Hintzy (Jacques)
Chairman of UNICEF France / Met Carla Bruni-Sarkozy when she was appointed ambassador for the protection of mothers and children for the Global Fund to fight AIDS (1 December 2008) Attended World AIDS Day at the Hotel Marigny (1 December 2010)
The girls he saw patting cow manure into cakes and drying them on their hut walls to use them as fuel, during a trip to Ethiopia and Yemen 35 years ago, were something of an epiphany. He remembers: “That was when I decided that I had to start doing something about improving the conditions that children were living in.” The now Chairman of UNICEF France adds, “What I like about communication is that it leverages change, it coaches society into something new.” Before making his way to the helm of a humanitarian organisation, this HEC and Sciences-Po graduate communicated a lot through advertising: he started his career at Ted Bates 1962, ran Leo Burnett and founded Hintzy Heymann & Associés.
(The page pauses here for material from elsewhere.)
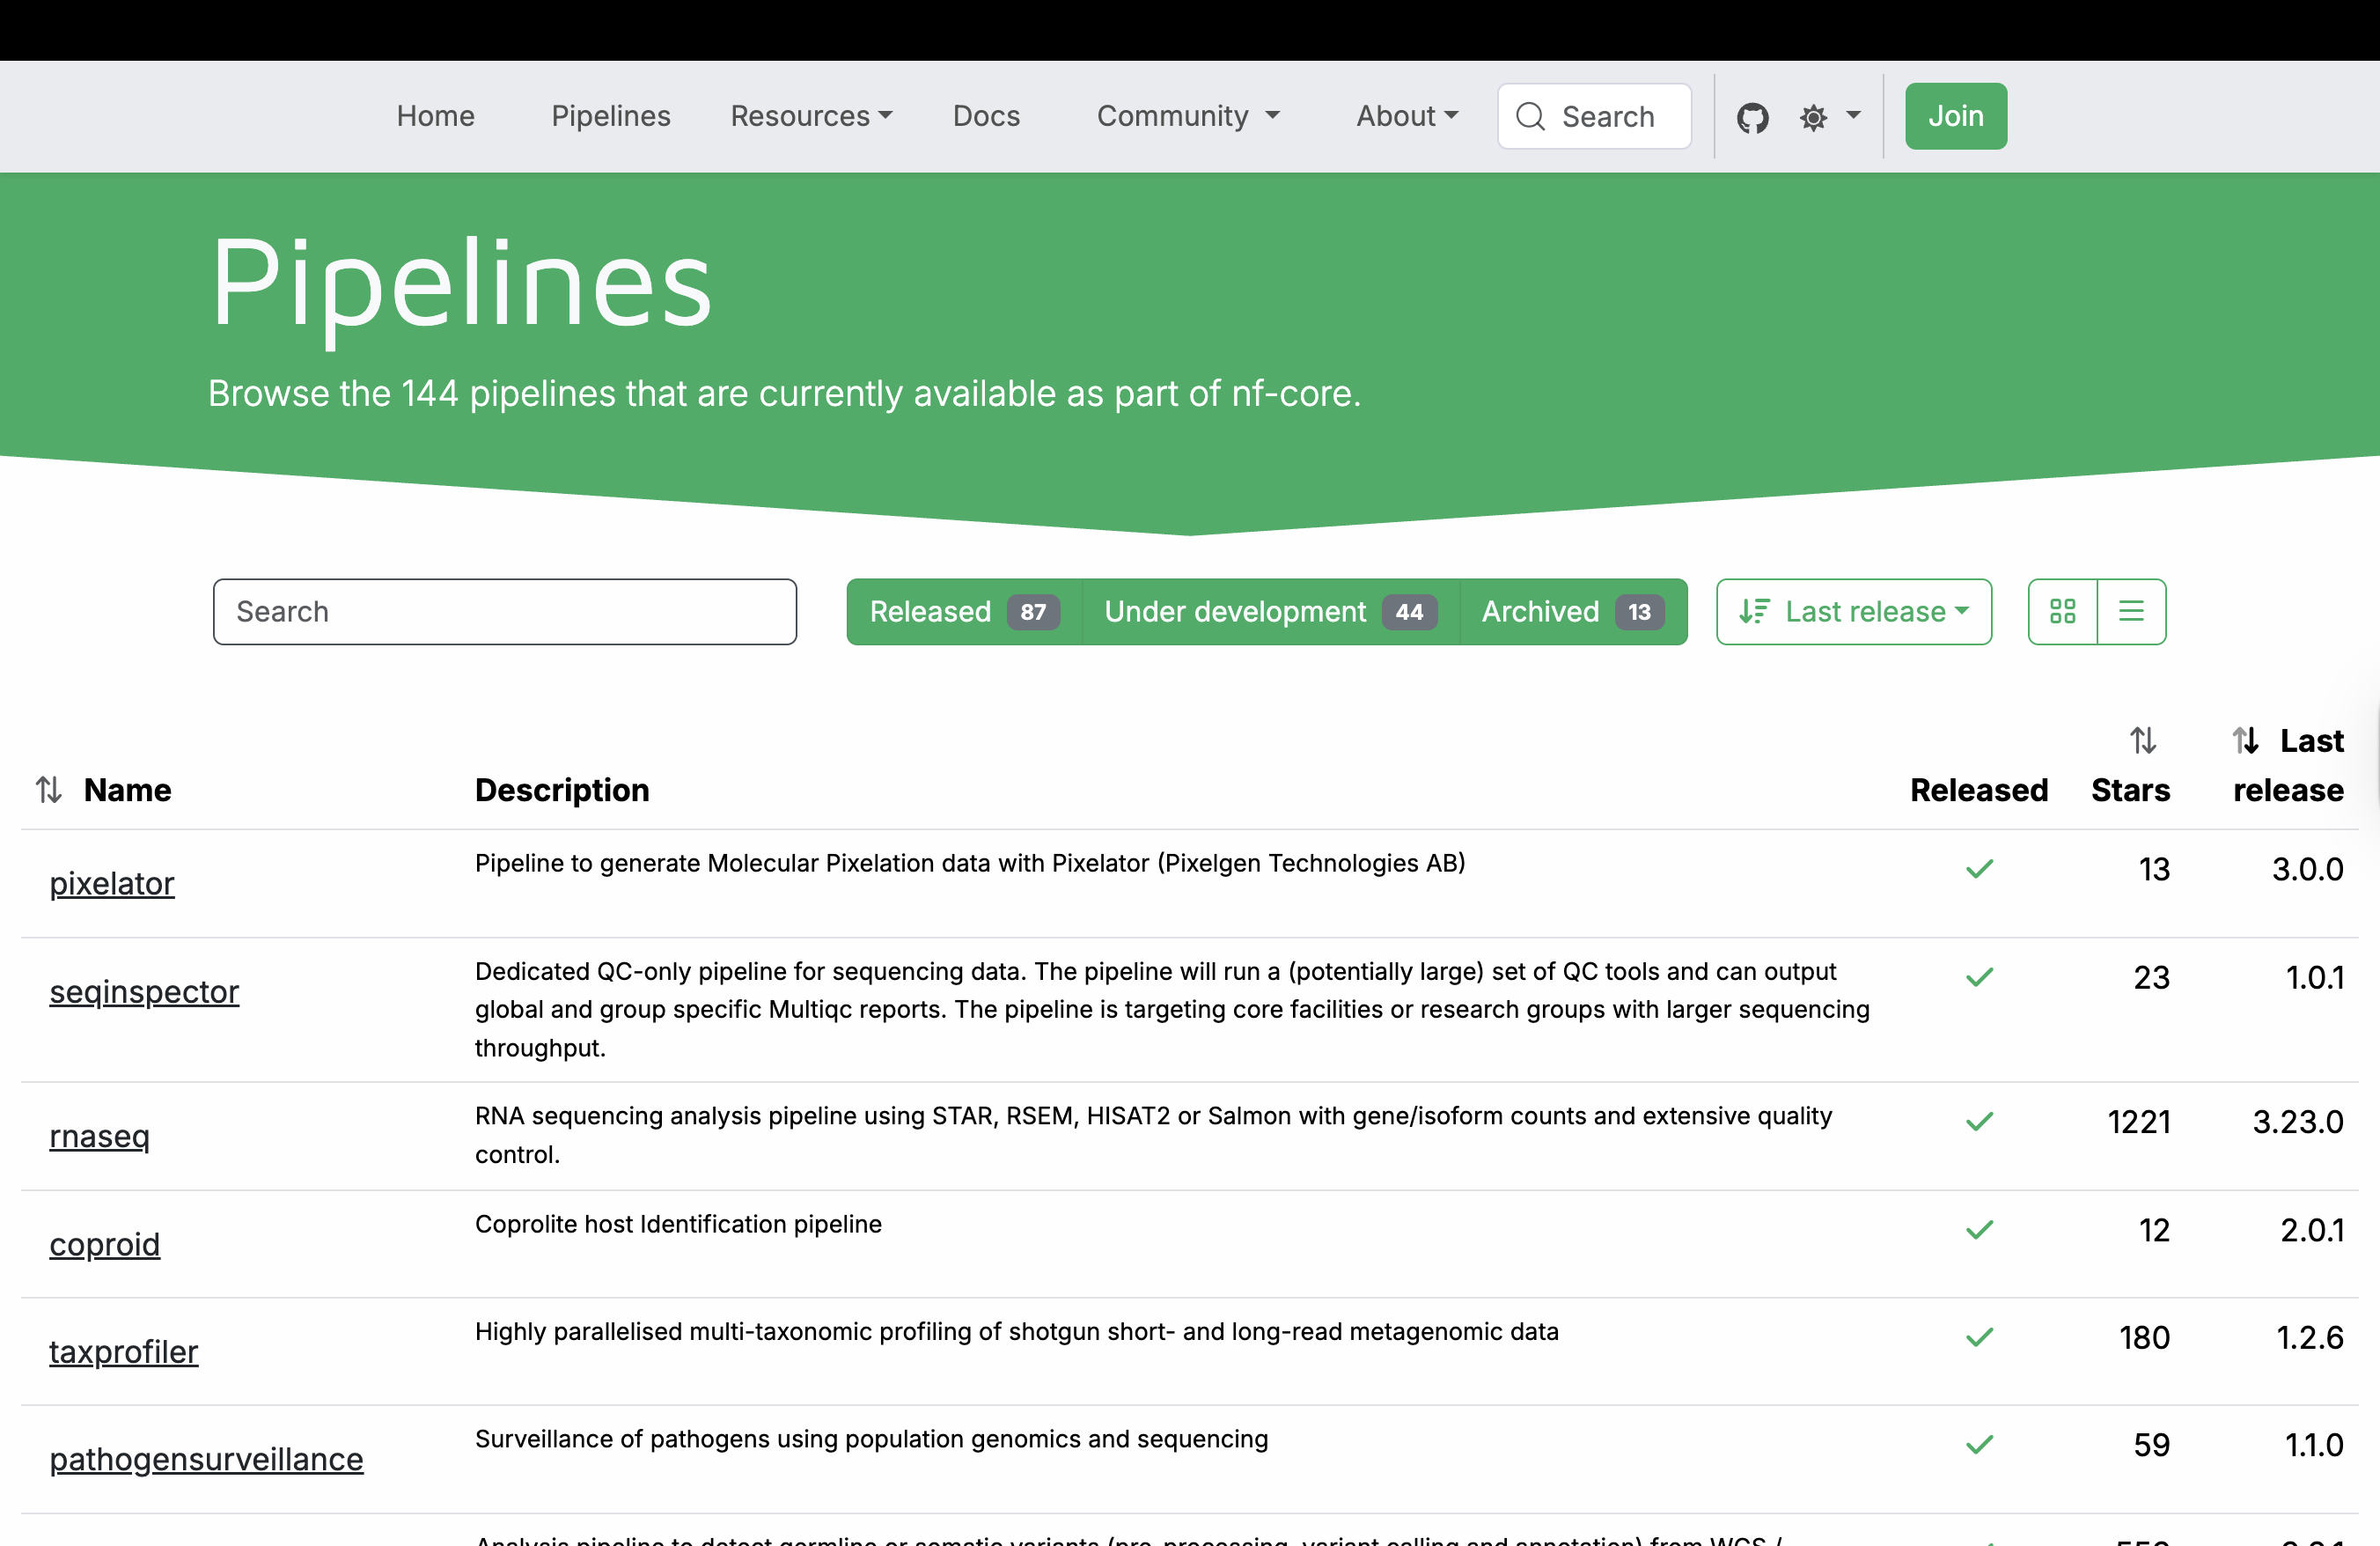This screenshot has height=1546, width=2380.
Task: Switch to grid card view
Action: 2062,611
He worked on Valéry Giscard d’Estaing’s presidential campaign at Havas in 1974. The main issues, he later found, are not so different in the humanitarian field: it is still about getting the message across to as many people as possible to raise their awareness of a cause. For example, “When I first arrived, I wasn’t comfortable with the idea of using “celebrities” to serve our cause. Suffering children was just too serious to take the risk of sending out an ambiguous message. I figured we weren’t here to make them look good because doing that could make us look bad. But I got that all wrong. Famous people can rekindle concern over issues that people have heard about all too often to bother about anymore. They put us in touch with new audiences through the media. They use different words that get the message across in different places.” That is precisely what UNICEF ambassadors do: harness their celebrity to do their bit for this UN arm’s efforts for children around the world.